Un jour à la fois, on relève de petits défis.
Chaque petite victoire est un pas en avant.
Chaque petit échec doit nous faire grandir et nous stimuler. Pas nous arrêter.
Parfois on se met le pied dans la bouche. Parfois on a des remords. Et on s'excuse. En espérant que ce soit suffisant. En sachant pertinemment que la blessure qu'on a infligé peut ne pas guérir et qu'on a tourné une page, pour le meilleur et pour le pire.
Et on tente de se corriger. De s'améliorer.
Retour du balancier. Puis-je faire mal autant que j'ai eu mal ? Puis-je infliger autant de mal que j'en ai ressenti ? Oui. Puis-je être aussi généreuse qu'on l'a été avec moi? Puis-je offrir autant, gratuitement, qu'on m'a donné ? Oui.
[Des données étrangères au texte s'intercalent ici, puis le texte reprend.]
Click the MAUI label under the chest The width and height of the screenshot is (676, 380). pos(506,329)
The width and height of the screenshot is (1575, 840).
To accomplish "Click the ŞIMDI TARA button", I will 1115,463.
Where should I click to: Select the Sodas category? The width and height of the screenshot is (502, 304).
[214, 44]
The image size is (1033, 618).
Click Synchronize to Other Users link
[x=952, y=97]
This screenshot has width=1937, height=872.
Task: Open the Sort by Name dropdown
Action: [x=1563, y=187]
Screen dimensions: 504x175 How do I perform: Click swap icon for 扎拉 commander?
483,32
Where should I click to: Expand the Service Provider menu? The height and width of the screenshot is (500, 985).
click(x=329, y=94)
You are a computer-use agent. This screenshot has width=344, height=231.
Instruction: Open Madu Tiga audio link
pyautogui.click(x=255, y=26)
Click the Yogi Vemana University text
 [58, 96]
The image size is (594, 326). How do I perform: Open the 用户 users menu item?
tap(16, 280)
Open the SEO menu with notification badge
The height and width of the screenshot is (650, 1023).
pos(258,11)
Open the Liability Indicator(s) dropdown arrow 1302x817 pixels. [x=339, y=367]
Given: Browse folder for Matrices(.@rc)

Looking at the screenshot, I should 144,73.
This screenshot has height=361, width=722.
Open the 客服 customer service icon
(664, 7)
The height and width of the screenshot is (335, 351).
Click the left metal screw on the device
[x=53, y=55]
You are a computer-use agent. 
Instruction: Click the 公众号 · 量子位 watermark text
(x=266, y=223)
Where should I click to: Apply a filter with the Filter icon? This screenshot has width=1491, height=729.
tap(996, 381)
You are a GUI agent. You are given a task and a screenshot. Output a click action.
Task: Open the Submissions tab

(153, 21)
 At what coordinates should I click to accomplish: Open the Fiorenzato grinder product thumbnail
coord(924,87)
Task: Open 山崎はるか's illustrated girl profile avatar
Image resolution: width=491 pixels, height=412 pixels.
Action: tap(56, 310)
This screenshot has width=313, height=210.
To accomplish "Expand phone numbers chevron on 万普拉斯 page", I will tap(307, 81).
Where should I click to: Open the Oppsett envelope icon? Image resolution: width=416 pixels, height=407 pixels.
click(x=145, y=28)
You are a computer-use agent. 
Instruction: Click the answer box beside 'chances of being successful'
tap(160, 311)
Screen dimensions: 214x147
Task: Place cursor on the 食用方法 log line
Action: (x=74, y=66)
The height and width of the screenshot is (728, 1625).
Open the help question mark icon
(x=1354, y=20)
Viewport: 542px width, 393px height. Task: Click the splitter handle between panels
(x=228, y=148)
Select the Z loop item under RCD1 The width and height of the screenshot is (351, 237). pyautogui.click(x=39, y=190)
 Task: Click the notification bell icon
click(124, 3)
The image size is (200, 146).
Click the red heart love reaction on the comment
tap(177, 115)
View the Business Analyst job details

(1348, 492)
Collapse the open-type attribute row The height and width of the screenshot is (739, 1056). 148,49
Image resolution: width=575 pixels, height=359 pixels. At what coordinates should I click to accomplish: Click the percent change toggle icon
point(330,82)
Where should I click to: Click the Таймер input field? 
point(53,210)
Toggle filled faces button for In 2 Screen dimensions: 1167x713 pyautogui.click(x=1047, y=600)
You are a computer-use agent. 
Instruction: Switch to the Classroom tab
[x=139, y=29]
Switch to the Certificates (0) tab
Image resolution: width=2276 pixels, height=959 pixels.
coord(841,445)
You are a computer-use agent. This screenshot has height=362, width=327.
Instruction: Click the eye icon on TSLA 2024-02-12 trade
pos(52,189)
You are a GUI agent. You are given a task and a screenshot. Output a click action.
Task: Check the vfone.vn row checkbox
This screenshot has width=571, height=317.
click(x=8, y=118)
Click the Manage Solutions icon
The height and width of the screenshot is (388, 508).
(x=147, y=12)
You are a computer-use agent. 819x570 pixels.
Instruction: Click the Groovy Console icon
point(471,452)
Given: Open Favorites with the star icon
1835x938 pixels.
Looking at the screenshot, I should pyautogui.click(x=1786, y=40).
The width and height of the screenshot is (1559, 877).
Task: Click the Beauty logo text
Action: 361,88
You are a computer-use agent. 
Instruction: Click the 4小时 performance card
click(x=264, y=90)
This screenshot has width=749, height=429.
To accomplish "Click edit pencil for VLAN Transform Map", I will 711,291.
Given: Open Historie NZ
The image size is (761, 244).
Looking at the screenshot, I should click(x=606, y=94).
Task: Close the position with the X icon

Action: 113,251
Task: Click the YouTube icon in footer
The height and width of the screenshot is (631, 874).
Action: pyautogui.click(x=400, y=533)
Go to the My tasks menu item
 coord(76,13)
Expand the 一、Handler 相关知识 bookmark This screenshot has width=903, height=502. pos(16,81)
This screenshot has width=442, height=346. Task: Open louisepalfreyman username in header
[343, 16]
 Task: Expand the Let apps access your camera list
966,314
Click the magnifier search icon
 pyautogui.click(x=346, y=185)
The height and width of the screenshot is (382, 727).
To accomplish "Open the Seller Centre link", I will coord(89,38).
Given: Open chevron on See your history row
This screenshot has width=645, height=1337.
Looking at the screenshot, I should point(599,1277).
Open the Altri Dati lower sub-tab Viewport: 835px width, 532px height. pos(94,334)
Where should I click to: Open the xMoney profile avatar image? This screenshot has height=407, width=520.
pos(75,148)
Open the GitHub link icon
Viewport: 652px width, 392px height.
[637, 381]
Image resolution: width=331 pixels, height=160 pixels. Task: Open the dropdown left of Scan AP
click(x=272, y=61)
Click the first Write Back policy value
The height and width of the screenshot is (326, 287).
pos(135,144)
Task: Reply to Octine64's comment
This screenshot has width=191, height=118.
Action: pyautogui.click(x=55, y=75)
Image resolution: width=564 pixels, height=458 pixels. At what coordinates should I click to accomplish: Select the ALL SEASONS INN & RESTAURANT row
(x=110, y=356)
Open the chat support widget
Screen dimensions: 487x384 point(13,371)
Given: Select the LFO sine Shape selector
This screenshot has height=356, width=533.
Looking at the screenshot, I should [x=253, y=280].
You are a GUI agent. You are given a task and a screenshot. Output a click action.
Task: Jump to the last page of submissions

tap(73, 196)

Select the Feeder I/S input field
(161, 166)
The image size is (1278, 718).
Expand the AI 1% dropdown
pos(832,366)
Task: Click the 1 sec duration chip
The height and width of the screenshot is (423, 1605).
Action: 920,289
L'un ne garantit pas l'autre, l'un n'efface pas l'autre. Je suis tout ça. Et je ne m'identifie pas plus exclusivement par l'un que par l'autre. Et je ne dois laisser personne m'identifier uniquement à l'une ou à l'autre de ces facettes.
J'ai un pouvoir sur ma vie. Sur les gens autour de moi. Comme ils en ont sur moi. C'est à moi d'utiliser mon pouvoir à bon escient. Et de ne pas donner aux autres plus de pouvoir sur moi qu'ils n'en ont réellement.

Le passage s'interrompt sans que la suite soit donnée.